Polkton Charter Township is a charter township of Ottawa County in the U.S. state of Michigan. The population was 2,565 at the 2020 census. It was organized in 1845.

==Communities==
- Dennison was the name of a post office in the township starting in 1866.
- Lamont is an unincorporated community and census-designated place n the north side of the Grand River at 43°00′31″N 85°54′22″W, shared with Tallmadge Township.
- The city of Coopersville is located to the east, and the Coopersville ZIP code 49404 serves most of the township.
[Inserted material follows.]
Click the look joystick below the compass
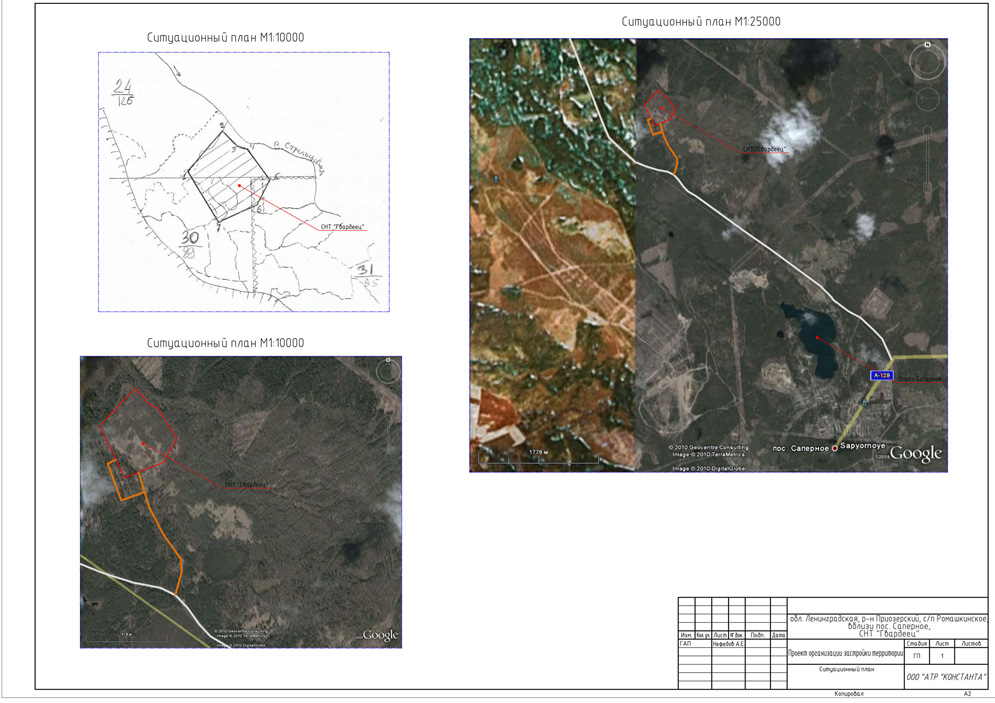Screen dimensions: 995x703 928,100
Coopersville was a village within the township until becoming a city in 1967.

==Geography==
According to the United States Census Bureau, the township has a total area of 39.7 sqmi, of which 39.2 sqmi is land and 0.4 sqmi (1.06%) is water.

==Demographics==
As of the census of 2000, there were 2,335 people, 759 households, and 630 families residing in the township. The population density was 59.5 PD/sqmi. There were 783 housing units at an average density of 20.0 /sqmi. The racial makeup of the township was 98.33% White, 0.13% Native American, 0.09% Asian, 1.24% from other races, and 0.21% from two or more races. Hispanic or Latino of any race were 2.23% of the population.

There were 759 households, out of which 39.4% had children under the age of 18 living with them, 75.2% were married couples living together, 4.5% had a female householder with no husband present, and 16.9% were non-families. 14.5% of all households were made up of individuals, and 4.6% had someone living alone who was 65 years of age or older. The average household size was 3.00 and the average family size was 3.29.
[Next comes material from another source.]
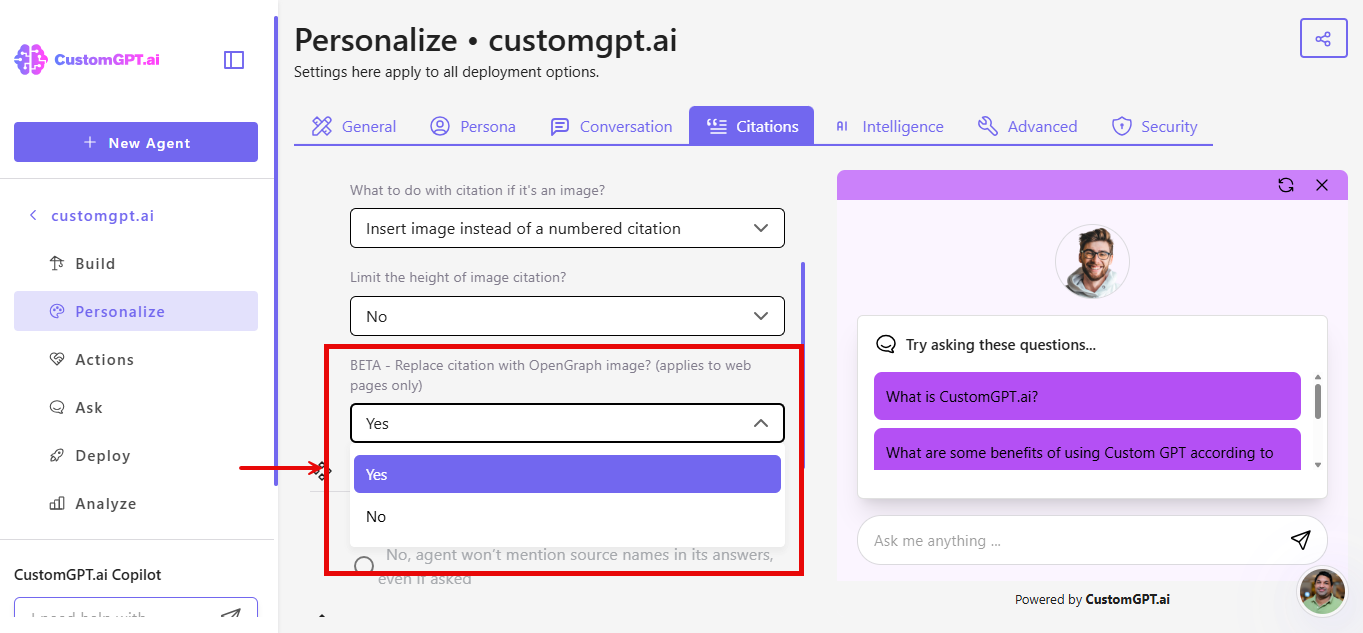
Task: Open the 'Limit the height of image citation' dropdown
Action: click(x=566, y=316)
In the township the population was spread out, with 28.8% under the age of 18, 7.8% from 18 to 24, 27.7% from 25 to 44, 25.1% from 45 to 64, and 10.7% who were 65 years of age or older. The median age was 37 years. For every 100 females, there were 102.7 males. For every 100 females age 18 and over, there were 104.0 males.
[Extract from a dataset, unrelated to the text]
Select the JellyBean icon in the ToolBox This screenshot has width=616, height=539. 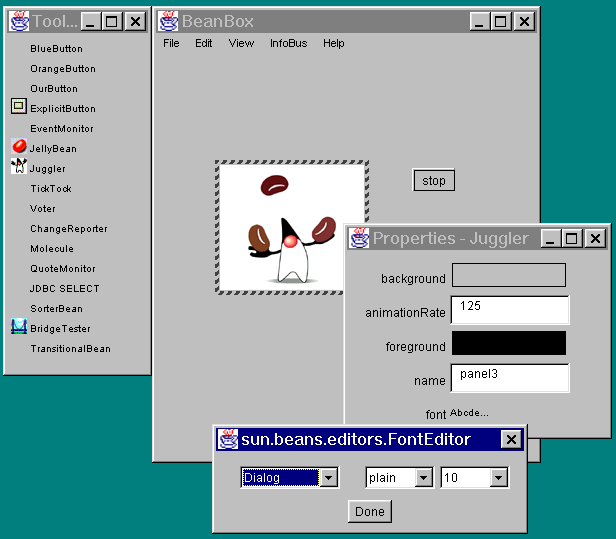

The median income for a household in the township was $53,929, and the median income for a family was $57,552. Males had a median income of $41,275 versus $27,554 for females. The per capita income for the township was $22,868. About 1.7% of families and 5.4% of the population were below the poverty line, including 4.6% of those under age 18 and 1.2% of those age 65 or over.